Most of the tables are often read by hardware. So, it's better to
enable Read-allocate hints in addition to Write-allocate hints in
order to improve the GICR_PEND, GICR_PROP, Collection, Device, and
vCPU tables lookup time.

While I'm not opposed to such a change, I'd like to see some evidence
that this actually makes a difference. Have you measured an improvement
on a particular implementation? If so, could you share your benchmarking
method so that it could be be measured on others as well?
I have seen at least 5% performance gain when I was testing direct 
VLPI feature

on Qualcomm emulation platforms.
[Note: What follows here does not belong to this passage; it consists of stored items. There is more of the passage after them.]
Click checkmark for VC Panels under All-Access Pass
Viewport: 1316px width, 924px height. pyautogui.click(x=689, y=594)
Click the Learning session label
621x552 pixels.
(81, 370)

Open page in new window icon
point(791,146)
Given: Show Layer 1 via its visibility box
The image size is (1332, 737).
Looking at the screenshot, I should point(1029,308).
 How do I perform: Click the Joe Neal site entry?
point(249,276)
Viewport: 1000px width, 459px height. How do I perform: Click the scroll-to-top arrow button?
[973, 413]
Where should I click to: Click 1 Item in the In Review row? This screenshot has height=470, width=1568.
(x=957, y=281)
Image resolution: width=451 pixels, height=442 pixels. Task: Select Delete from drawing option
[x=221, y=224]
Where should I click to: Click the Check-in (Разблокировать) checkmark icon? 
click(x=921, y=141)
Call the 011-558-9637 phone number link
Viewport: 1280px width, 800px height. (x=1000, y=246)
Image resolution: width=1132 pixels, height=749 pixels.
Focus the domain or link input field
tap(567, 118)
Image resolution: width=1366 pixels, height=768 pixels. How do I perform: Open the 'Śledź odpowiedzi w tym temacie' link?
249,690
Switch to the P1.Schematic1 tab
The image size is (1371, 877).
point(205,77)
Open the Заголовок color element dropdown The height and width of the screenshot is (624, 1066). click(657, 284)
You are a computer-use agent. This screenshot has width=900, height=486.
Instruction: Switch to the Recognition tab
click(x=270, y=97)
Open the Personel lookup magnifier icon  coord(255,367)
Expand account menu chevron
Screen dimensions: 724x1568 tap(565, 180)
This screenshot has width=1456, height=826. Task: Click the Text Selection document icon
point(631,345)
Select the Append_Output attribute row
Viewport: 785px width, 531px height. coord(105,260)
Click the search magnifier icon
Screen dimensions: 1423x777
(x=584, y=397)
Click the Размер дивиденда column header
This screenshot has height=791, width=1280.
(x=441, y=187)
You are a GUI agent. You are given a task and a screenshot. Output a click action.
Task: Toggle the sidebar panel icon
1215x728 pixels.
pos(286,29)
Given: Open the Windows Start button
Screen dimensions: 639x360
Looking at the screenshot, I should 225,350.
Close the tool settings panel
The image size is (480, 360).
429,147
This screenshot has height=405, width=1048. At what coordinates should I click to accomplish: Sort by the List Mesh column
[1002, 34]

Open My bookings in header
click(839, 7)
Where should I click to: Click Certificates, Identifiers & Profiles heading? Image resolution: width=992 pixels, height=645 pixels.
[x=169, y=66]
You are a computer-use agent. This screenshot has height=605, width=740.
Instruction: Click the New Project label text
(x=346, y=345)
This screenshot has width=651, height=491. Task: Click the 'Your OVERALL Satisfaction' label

On Silicon, this gain is not noticeable.



Thanks,

M.




--
Shanker Donthineni
Qualcomm Datacenter Technologies, Inc. as an affiliate of Qualcomm 
Technologies, Inc.
Qualcomm Technologies, Inc. is a member of the Code Aurora Forum, a Linux 
Foundation Collaborative Project.



Re: [PATCH] irqchip/gicv3-its: Enable cacheable attribute Read-allocate hints

2016-07-12 Thread Shanker Donthineni

Hi Marc,

On 07/12/2016 03:09 AM, Marc Zyngier wrote:

Hi Shanker,

On 12/07/16 04:36, Shanker Donthineni wrote:

Read-allocation hints are not enabled for both the GIC-ITS and GICR
tables. This forces the hardware to always read the table contents
from an external memory (DDR) which is slow compared to cache memory.
Most of the tables are often read by hardware. So, it's better to
enable Read-allocate hints in addition to Write-allocate hints in
order to improve the GICR_PEND, GICR_PROP, Collection, Device, and
vCPU tables lookup time.

While I'm not opposed to such a change, I'd like to see some evidence
that this actually makes a difference. Have you measured an improvement
on a particular implementation? If so, could you share your benchmarking
method so that it could be be measured on others as well?
I have seen at least 5% performance gain when I was testing direct VLPI 
feature

on Qualcomm emulation platforms. On Silicon, this gain is not noticeable.



Thanks,

M.


--
Shanker Donthineni
Qualcomm Technologies, Inc. on behalf of Qualcomm Innovation Center, Inc.
Qualcomm Innovation Center, Inc. is a member of Code Aurora Forum, a Linux 
Foundation Collaborative Project



Re: [PATCH] irqchip/gicv3-its: Enable cacheable attribute Read-allocate hints

2016-07-12 Thread Marc Zyngier
Hi Shanker,

On 12/07/16 04:36, Shanker Donthineni wrote:
> Read-allocation hints are not enabled for both the GIC-ITS and GICR
> tables. This forces the hardware to always read the table contents
> from an external memory (DDR) which is slow compared to cache memory.
> Most of the tables are often read by hardware. So, it's better to
> enable Read-allocate hints in addition to Write-allocate hints in
> order to improve the GICR_PEND, GICR_PROP, Collection, Device, and
> vCPU tables lookup time.

While I'm not opposed to such a change, I'd like to see some evidence
that this actually makes a difference. Have you measured an improvement
on a particular implementation? If so, could you share your benchmarking
method so that it could be be measured on others as well?

Thanks,

M.
-- 
Jazz is not dead. It just smells funny...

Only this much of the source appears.